And yet photojournalists around the world are pushing beyond the mask to document life amid Covid-19—while trying to stay safe and sane themselves.


Blue Sky Rescue is China’s largest humanitarian organization, with 30,000 members who perform search-and-rescue, medical care, and in the case of Covid-19, sanitation. Here, a volunteer wearing a protective suit and carrying fumigation equipment disinfects a residential compound in Beijing.Photograph: Kevin Frayer/Getty Images

Beijing-based photographer Kevin Frayer can’t remember a time that his life was so complicated or difficult, “and that speaks to the intensity of the story,” he says.

After ordering an aggressive lockdown on Wuhan on January 23, the Chinese government moved to protect the capital, restricting residents’ movement and requiring a 14-day quarantine for anyone entering from outside. Since then, Frayer and his partner—also a journalist—have experienced more than 30 days of separation. And since schools are closed, he spends hours each day homeschooling his 6-year-old son. “His health and welfare obviously come first,” he says. “If we can’t find the compassion and empathy for our own family, then how can we expect to have it in our work?”

He takes pictures when he can, though restrictions make it tough.
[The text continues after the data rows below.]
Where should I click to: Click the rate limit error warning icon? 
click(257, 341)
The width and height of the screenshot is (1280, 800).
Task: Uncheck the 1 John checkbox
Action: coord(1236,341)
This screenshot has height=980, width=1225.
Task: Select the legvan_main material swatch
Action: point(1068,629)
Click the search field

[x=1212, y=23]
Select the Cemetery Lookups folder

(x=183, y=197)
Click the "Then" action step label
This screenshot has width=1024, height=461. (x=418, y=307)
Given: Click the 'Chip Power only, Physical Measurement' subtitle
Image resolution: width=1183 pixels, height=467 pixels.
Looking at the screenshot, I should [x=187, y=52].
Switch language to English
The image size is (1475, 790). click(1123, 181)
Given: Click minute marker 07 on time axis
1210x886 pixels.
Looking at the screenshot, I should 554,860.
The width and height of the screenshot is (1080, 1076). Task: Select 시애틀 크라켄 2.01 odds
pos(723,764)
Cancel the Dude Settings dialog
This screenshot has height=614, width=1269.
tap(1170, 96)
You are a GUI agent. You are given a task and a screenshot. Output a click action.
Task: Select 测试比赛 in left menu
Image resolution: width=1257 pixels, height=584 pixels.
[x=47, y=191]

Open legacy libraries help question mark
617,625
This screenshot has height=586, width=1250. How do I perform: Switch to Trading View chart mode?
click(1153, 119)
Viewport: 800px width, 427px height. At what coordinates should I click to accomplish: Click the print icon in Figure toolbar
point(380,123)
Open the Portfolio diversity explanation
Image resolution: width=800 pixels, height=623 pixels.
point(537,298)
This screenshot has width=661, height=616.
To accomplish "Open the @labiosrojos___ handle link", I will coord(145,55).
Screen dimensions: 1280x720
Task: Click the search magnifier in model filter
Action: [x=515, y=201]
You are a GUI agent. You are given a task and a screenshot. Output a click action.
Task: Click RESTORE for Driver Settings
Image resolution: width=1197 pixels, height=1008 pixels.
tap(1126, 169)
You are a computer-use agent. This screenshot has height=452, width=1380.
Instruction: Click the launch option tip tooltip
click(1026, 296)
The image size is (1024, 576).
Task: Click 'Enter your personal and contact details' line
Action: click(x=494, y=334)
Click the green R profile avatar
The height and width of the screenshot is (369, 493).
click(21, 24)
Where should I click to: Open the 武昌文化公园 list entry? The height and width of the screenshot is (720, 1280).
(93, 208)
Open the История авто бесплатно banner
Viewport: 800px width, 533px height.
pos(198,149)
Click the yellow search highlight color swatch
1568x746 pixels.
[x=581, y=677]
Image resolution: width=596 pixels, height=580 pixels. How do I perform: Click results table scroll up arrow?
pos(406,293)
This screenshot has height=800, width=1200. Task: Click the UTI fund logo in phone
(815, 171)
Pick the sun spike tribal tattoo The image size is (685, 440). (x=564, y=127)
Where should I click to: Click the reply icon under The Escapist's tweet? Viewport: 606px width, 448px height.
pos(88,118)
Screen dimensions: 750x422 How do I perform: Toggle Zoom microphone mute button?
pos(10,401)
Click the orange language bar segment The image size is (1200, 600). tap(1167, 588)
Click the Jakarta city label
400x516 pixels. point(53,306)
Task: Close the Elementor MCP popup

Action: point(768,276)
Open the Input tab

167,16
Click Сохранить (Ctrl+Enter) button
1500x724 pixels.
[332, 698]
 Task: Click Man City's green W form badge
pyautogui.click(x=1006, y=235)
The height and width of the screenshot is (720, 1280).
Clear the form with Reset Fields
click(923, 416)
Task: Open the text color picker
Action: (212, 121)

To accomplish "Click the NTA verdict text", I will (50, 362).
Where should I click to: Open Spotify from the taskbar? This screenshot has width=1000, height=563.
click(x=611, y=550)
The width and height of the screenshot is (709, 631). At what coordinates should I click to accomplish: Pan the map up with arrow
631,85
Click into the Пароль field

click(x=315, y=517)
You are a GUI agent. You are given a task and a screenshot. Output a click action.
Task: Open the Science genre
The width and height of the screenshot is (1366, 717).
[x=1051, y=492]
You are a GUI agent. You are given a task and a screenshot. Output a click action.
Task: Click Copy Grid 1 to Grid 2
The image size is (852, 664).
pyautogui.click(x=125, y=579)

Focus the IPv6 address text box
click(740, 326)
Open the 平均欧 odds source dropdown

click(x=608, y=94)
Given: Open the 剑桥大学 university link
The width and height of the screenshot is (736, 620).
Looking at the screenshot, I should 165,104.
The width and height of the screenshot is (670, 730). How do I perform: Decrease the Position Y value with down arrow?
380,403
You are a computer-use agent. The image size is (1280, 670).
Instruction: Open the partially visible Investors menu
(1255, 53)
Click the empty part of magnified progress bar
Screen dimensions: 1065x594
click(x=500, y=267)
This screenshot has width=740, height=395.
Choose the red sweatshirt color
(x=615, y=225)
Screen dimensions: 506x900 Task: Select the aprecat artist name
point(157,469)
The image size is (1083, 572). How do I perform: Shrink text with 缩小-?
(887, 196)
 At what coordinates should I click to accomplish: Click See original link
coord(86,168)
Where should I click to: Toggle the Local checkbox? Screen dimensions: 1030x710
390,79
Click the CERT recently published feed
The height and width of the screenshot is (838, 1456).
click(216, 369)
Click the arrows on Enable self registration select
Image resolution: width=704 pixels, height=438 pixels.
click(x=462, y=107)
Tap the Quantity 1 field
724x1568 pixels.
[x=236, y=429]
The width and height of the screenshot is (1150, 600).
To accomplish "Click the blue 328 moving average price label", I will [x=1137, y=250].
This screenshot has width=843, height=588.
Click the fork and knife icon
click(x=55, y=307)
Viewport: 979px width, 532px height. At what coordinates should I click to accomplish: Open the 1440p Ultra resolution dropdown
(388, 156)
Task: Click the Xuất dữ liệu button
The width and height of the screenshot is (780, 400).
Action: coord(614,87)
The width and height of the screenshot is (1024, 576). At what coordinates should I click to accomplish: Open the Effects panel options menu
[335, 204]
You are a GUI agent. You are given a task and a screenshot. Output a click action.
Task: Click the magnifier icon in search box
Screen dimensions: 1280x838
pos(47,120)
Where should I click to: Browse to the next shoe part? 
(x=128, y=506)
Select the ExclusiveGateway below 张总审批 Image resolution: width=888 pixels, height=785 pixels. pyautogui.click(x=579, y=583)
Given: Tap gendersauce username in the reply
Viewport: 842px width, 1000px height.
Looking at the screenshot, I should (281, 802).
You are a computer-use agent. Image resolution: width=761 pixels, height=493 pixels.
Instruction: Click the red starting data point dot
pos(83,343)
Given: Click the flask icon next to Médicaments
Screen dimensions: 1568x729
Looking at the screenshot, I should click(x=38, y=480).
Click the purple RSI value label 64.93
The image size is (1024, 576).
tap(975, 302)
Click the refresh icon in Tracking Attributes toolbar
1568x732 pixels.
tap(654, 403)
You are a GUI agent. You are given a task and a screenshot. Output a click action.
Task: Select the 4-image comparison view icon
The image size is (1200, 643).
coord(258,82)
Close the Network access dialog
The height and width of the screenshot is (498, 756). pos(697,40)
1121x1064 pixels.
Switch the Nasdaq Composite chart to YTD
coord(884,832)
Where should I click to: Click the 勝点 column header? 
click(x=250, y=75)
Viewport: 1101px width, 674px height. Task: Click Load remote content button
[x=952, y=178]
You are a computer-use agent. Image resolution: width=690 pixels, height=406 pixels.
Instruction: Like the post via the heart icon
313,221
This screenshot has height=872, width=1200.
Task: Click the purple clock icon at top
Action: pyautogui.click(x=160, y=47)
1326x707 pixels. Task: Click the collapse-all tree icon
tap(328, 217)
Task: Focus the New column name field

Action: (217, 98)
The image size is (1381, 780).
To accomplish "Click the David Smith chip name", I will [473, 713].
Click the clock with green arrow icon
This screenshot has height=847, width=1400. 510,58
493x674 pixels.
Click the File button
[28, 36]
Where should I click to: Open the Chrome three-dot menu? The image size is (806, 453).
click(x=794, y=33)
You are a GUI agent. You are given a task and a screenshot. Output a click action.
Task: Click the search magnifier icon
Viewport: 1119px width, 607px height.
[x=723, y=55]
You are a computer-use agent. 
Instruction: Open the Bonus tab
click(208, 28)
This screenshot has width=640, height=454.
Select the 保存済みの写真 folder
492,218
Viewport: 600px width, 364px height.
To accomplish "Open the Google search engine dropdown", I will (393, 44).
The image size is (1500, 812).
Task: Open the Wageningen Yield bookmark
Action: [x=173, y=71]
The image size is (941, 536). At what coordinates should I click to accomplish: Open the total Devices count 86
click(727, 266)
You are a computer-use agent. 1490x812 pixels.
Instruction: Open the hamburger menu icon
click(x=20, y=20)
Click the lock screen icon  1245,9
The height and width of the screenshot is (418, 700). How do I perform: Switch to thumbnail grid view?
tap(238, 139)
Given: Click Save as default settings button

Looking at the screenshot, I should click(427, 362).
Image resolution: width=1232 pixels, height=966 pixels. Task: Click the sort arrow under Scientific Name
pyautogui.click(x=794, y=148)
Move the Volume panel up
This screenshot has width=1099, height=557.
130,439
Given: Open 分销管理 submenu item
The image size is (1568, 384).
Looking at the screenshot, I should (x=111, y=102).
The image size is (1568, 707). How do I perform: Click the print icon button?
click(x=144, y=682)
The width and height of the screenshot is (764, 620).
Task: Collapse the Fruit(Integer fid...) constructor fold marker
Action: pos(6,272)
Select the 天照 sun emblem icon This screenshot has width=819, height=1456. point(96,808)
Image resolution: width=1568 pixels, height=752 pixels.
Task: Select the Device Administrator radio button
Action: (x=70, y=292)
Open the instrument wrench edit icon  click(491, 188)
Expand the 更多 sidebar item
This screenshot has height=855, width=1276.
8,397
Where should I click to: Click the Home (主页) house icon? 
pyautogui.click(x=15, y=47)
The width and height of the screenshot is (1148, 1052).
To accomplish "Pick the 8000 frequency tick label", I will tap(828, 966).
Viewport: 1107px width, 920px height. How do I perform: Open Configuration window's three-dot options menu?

Hospitals are off limits, apartments and offices difficult to enter, and people afraid to mix with outsiders—all which minimize what he can see. Though Frayer wears a particle-filtering mask and gloves, and stands further away from his subjects than usual, people still sometimes gesture to him to back up. “It’s a struggle for me, since people are what drives my interest in taking pictures,” he says. “I don’t want to force myself on them or make them uncomfortable.”

Despite these obstacles, Frayer has worked to create a moving record of life in Beijing as people deal with the virus, from residents just trying to get through the crisis to the brave volunteers with the humanitarian organization Blue Sky Rescue, who are donning protective suits and disinfection equipment to tackle it head on.